*SUPPLIED TEXT*
+ + + +
People who understand me most seem to have a way of leaving. Or maybe we are so close in spirit that they are all taking off to brave new adventures of their own, like I am currently doing as well. Nonetheless, I feel left behind. I am so bad at keeping contact over long distance that I feel like I’ve lost them. I feel so lonely whenever I’m alone. I feel lonely in the crowd or people whom I call friends. It’s so hard to try and make new friends. No one seems to stick. Or care to know me enough, I feel like. Or am I just not letting them in? I don’t know anymore. Do people still make new best friends at my age? Where can I find people willing to? I believe they do, but I am doubtful if any success should shine upon me.
I feel trapped.
+ + + +
*INFORMATION SUPPLIED*
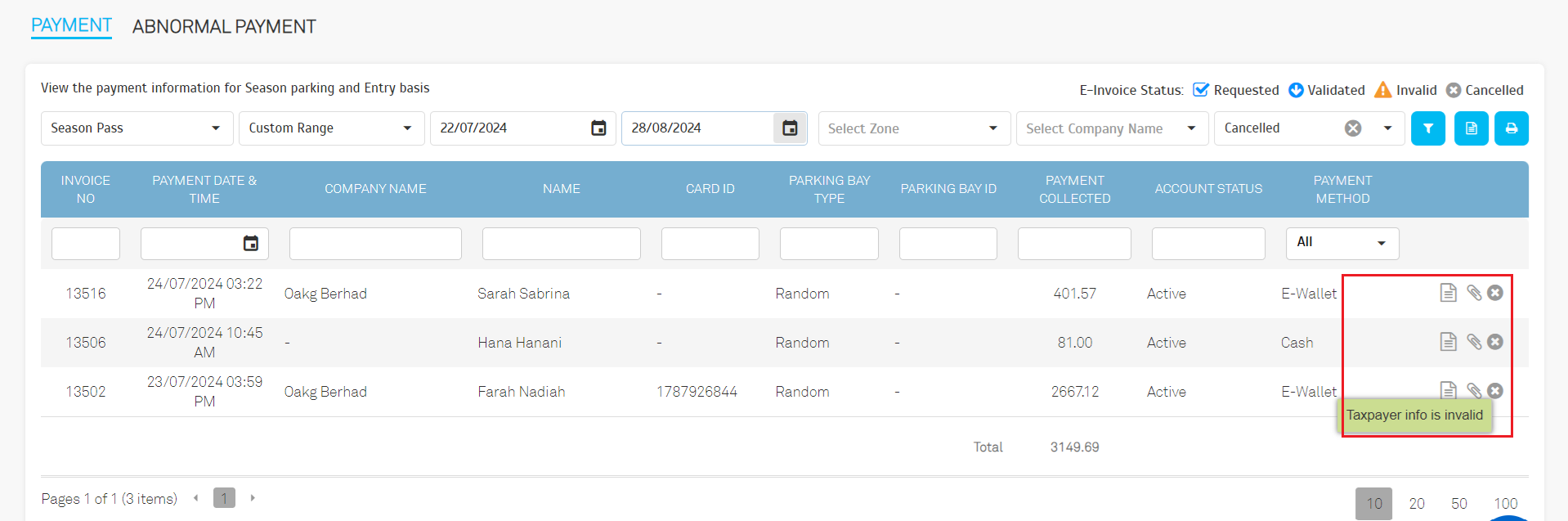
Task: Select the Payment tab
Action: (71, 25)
+ + + +
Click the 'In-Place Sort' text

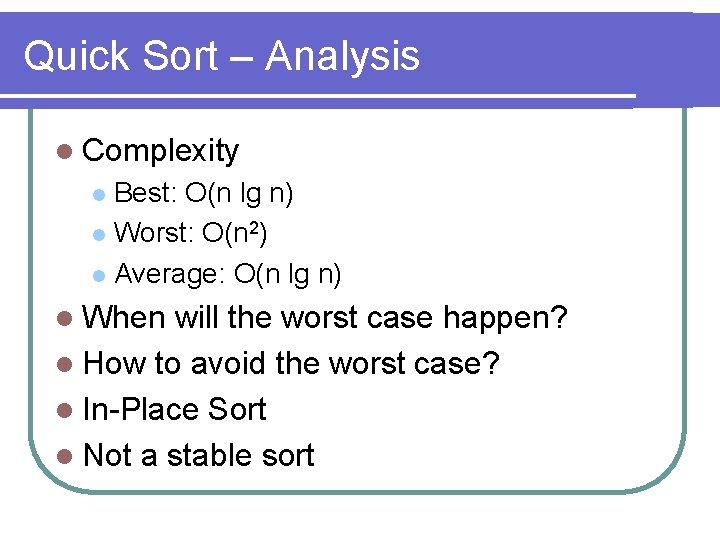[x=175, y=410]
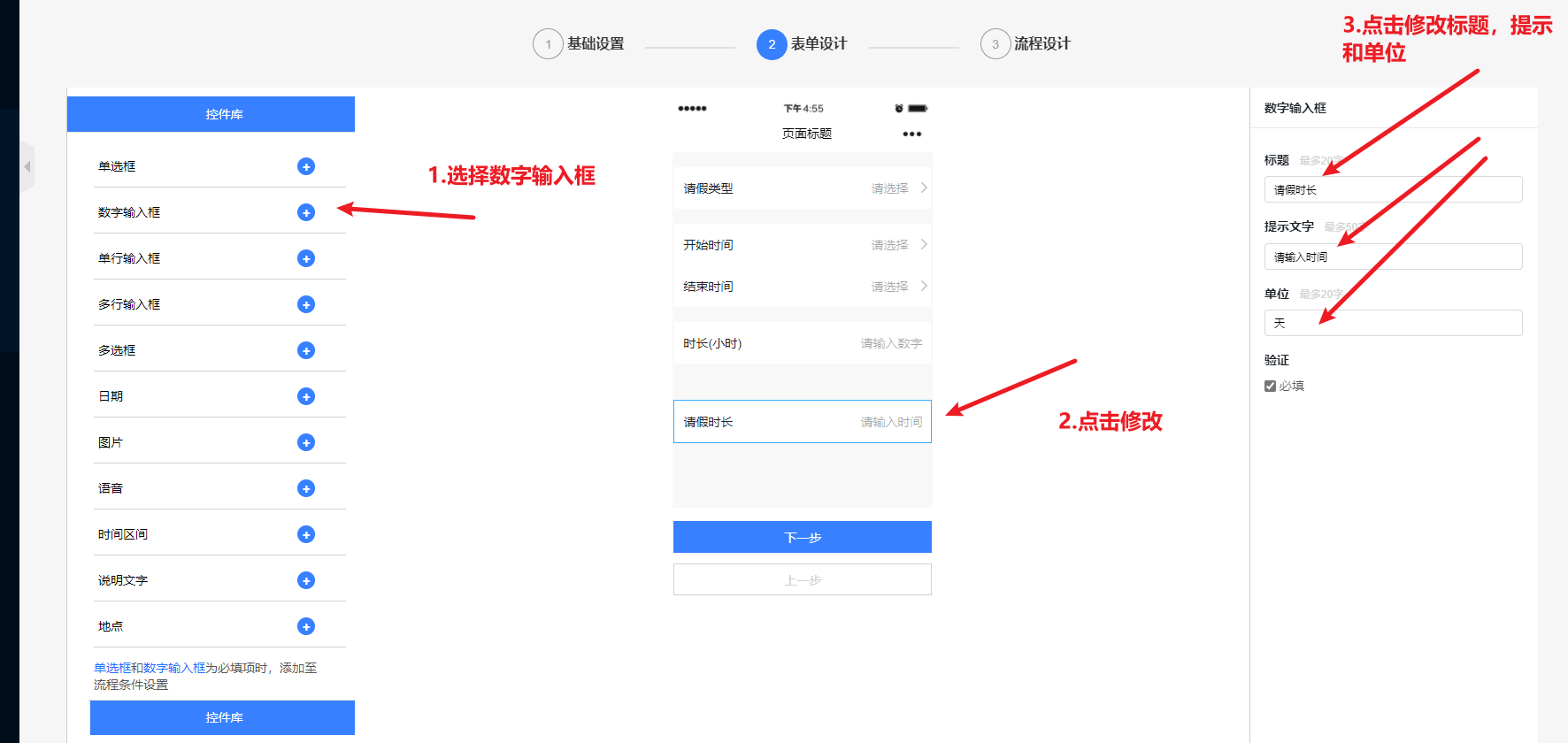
+ + + +
*REQUESTS*
- a) Answer each question from the passage about loneliness:
(i) What does the writer say they are bad at?
(ii) What does the writer ask about people at their age?
(iii) What does the writer say they feel in the final line?
- b) Carry on the passage about loneliness from its final line, keeping the same first-person voice.

*OUTPUTS IN ORDER*
- a)
(i) Keeping contact over long distance.
(ii) Whether people still make new best friends at their age.
(iii) Trapped.

- b)
Sometimes I feel so gloomy or frustrated yet do not think I have the urge to cry. However, I think I am wrong on occasions, quite frequent in these few days, that I actually do need to let out some waterworks. I know I want a hug from a good friend who understands me tonight. When I imagine someone hugging me though, tears started to swell in my eyes and I realise I do not just want a hug, I want to cry and cry my eyes out during that as well. I do not know how much pent-up sadness or loneliness or frustration I have accumulated. But I know that I am agitated these few days because of that. I am also unable to articulate exactly how or why or what are pent up. I just want a good brawl, but it seems that I am incapable of doing so at the moment which leaves me unsolved and nowhere on both the mental and emotional fronts.
On a side note, I wanted a hug so bad that I actually considered calling on my ex-boyfriend to do it if I were to choose someone, not that I think he would agree, especially now that he has a girlfriend.